京都府警は傷害致死の疑いで信者の増田敦士容疑者(46)ら9人を逮捕したが、この中には被害者の妻の南部洋子容疑者(67)も含まれていた。
新興宗教では教祖と信者が一緒になって信者に暴行を振るうケースがたまに起きているが、空海密教というからには真言密教に関係のある由緒ある宗派のはずだ。宗教界に詳しい専門家は、「空海の教えに違反したということではなく、今の『大金龍院』がやっている道場の中での自制、いわゆる嗜好品とかそういうものを遠ざけることで拡大解釈があったかと思う」という。
普段から怒号が響き、大声で泣き叫ぶ女性
逮捕された妻の洋子は、逮捕される前日にあった葬儀で喪主を務め、弔問に訪れた客に何度も涙を流していたという。洋子の兄の話によると、「夫婦仲が良いんで皆さんの評判もよかった。妹は穏やかでああいうことをする人間ではないんですよ。夫も人当たりのいいし人だったし…」と話す。洋子は3、4年前、恐くなり教団を一時逃げ出したことがあったという。どういう経緯かは分からないが、最終的には戻っている。
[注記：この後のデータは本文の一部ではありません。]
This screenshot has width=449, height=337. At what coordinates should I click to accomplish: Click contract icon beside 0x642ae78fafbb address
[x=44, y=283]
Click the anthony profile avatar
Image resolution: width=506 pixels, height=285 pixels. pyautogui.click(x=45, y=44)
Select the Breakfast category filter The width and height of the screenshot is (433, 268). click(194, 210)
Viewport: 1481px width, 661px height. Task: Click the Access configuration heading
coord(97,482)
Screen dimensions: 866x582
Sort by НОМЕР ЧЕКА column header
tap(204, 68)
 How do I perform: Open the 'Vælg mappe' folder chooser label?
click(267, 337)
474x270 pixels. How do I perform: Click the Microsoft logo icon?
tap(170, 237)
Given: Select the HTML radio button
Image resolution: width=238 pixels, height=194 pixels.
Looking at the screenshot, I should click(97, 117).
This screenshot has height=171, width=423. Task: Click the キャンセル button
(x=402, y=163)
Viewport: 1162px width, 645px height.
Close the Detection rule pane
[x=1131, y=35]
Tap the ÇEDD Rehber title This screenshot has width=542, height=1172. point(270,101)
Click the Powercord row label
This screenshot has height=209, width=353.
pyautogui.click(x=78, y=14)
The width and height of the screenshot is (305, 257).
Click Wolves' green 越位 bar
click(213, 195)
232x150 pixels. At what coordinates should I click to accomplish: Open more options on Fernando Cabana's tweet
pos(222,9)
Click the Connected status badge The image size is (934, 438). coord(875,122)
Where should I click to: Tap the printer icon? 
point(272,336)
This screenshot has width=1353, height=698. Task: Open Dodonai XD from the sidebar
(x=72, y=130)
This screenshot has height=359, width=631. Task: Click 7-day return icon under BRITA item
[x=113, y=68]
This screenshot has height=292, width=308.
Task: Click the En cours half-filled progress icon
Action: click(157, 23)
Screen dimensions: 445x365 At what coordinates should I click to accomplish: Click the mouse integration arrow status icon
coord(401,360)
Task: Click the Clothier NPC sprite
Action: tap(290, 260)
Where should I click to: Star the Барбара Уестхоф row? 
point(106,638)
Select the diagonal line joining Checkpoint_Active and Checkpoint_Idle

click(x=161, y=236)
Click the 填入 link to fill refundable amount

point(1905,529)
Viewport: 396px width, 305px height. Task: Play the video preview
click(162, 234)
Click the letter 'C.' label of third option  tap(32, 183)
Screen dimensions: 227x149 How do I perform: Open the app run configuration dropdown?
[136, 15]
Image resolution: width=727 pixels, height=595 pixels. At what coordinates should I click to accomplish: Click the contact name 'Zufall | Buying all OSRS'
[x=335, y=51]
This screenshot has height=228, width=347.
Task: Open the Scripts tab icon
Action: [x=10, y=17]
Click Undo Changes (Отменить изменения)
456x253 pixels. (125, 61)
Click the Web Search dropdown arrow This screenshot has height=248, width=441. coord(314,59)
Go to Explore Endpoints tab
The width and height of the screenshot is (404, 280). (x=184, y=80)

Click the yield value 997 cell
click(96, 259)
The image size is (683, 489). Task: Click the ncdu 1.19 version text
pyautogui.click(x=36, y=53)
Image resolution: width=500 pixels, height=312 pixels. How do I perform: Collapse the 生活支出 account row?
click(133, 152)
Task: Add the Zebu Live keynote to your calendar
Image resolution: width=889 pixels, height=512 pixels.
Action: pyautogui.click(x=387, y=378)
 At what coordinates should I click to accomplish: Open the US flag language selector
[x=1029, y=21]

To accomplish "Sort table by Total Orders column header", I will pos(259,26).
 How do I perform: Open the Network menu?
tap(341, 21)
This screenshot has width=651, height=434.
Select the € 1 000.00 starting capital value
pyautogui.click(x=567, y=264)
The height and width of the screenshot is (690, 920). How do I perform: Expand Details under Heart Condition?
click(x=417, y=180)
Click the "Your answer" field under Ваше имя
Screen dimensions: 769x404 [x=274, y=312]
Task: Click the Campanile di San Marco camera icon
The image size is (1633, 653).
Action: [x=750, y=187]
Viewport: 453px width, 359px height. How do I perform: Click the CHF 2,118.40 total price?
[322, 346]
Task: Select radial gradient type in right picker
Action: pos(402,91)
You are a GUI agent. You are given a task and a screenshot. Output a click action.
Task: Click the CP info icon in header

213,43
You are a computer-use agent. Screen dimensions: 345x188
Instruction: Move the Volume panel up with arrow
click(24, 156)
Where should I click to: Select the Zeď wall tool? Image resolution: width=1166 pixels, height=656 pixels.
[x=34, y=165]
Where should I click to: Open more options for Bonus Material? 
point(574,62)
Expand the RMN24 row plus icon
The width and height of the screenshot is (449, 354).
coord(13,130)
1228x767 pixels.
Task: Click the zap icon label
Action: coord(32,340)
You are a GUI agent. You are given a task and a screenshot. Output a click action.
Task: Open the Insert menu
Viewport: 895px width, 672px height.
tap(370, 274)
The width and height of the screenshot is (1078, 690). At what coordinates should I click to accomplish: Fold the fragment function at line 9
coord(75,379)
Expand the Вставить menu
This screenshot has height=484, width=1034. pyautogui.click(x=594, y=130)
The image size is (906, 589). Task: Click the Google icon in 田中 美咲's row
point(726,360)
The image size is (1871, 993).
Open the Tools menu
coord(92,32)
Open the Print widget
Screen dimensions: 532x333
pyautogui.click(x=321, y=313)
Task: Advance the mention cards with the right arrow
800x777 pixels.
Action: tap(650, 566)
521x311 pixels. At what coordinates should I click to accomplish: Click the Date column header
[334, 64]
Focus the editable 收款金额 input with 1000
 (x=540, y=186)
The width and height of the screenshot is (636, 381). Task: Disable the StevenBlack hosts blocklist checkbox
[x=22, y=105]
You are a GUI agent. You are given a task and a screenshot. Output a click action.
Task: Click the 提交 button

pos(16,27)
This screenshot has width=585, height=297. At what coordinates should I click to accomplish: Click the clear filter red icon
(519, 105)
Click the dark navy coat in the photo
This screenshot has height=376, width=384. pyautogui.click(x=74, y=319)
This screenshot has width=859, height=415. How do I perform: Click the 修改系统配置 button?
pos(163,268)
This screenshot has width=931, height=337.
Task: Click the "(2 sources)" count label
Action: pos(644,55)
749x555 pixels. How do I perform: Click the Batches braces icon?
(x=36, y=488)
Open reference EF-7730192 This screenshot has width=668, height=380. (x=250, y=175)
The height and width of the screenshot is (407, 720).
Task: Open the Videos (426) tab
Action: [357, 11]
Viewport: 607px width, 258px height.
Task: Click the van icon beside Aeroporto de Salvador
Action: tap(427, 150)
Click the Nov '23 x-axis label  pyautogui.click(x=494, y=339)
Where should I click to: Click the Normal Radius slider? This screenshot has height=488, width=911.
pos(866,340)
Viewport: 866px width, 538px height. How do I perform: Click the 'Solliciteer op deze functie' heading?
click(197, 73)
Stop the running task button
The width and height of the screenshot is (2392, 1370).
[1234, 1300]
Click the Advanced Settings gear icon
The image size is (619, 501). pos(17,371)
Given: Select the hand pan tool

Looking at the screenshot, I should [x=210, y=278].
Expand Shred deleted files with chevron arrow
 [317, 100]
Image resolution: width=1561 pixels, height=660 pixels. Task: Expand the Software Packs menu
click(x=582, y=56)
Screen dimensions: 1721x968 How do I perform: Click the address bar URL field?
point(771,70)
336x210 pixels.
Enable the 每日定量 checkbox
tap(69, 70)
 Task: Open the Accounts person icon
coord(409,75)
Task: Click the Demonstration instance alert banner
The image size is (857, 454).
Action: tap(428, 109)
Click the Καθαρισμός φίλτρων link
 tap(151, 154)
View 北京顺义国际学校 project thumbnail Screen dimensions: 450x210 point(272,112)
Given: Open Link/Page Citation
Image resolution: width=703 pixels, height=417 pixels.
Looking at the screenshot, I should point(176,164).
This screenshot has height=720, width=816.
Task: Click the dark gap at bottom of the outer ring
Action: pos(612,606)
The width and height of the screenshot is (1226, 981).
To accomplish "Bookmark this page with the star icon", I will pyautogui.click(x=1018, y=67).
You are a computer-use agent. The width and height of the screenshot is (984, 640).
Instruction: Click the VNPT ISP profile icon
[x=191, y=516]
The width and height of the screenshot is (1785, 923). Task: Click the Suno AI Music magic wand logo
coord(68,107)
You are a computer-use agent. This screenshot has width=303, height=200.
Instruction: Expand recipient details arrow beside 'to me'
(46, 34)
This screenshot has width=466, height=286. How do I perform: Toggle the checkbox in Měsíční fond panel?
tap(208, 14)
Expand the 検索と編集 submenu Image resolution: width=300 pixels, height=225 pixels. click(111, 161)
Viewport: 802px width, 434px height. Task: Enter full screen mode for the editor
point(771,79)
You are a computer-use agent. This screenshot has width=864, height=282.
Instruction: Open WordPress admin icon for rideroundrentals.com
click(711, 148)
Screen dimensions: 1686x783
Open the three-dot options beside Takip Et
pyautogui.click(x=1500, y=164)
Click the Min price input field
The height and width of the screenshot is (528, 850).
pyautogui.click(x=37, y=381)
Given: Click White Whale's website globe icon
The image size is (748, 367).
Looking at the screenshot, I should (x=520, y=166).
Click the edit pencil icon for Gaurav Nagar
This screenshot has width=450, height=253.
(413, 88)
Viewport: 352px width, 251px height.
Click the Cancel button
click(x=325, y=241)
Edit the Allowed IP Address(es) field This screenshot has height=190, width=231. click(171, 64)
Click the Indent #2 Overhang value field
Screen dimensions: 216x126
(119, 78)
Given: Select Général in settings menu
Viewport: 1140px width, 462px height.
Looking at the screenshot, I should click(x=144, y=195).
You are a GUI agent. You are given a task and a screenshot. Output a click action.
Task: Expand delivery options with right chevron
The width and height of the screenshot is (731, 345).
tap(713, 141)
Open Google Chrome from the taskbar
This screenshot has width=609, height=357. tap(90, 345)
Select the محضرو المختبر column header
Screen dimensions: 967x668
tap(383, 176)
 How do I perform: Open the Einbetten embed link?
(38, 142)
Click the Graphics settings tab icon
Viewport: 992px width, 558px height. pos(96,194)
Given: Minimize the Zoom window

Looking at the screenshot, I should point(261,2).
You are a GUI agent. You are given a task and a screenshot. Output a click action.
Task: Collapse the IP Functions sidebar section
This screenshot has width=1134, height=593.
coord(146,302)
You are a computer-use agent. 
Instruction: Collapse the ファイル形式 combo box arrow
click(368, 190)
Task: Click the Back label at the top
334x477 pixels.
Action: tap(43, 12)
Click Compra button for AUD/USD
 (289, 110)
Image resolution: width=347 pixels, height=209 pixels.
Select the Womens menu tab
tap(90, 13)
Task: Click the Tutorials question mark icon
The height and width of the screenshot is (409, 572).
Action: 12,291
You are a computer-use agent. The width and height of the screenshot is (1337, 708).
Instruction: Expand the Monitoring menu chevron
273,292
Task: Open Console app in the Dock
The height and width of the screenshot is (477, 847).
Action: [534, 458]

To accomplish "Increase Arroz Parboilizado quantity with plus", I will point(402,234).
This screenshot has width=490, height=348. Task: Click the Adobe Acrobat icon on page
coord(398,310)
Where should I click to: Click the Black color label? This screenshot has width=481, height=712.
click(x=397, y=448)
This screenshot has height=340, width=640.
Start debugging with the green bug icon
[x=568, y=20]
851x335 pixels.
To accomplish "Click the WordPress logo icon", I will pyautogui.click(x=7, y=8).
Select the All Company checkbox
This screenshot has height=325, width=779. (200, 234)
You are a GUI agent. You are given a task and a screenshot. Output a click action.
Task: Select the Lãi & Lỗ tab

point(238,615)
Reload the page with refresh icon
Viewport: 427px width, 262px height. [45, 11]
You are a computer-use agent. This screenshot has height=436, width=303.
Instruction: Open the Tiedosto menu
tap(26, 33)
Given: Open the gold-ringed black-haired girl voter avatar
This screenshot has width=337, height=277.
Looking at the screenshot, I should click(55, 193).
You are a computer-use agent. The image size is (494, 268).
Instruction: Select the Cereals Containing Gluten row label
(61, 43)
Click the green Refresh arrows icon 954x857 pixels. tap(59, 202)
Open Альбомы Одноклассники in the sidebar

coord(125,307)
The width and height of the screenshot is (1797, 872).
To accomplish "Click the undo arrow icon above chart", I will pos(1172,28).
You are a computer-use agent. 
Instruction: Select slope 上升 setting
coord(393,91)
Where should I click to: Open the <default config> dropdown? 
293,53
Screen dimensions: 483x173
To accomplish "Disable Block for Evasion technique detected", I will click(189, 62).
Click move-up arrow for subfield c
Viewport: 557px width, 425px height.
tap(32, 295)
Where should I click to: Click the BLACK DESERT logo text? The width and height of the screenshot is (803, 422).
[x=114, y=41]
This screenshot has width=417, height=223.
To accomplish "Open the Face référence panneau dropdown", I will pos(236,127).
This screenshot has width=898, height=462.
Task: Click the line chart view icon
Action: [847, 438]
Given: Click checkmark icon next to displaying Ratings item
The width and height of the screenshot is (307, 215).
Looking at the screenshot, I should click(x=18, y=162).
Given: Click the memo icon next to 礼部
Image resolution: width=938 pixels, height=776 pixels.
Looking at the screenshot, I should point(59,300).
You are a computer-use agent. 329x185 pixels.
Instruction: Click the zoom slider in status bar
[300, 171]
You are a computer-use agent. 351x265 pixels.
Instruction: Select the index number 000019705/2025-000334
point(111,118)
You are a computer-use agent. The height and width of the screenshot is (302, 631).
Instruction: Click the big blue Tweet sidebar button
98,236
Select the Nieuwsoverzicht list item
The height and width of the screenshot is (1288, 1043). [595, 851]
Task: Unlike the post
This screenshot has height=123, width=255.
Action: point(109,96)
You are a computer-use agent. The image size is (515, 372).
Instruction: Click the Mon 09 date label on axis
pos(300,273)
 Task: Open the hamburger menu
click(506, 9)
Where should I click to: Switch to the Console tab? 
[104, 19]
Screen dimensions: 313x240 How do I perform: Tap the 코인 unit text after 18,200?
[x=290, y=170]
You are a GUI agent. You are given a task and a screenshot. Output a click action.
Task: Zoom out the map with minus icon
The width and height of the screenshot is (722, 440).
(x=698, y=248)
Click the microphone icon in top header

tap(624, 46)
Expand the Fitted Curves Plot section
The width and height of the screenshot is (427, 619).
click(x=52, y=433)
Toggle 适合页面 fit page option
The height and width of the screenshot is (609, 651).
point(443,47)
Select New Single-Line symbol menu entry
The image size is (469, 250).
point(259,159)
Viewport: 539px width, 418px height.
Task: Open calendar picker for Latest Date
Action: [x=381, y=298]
近所の人は「教団は昨年暮れから何かが変わったようで、男性が怒号をあげ、何かで叩いている音や女性が大声で泣き叫ぶ声が聞こえた」という。別の住民は「4月になると5、6人の女の子が入信してくるが、きまって朝方になるとものすごい泣き声が聞こえてきていた」と話す。京都府警は他にも暴行の事実があるとみて調べを進めるという。
コラムニストの勝谷誠彦「こういう場合、どういう教団の教義か、レポーターの阿部祐二さんに取材してほしかった」と苦言を呈したうえで、「この空海密教はおかしいなと思わなければおかしい。(被害者の)南部さんって京都では有名な人ですよ。そういう人も入っちゃう」と話す。南部さんは京都市内で子どもの呉服で有名な会社を経営していたという。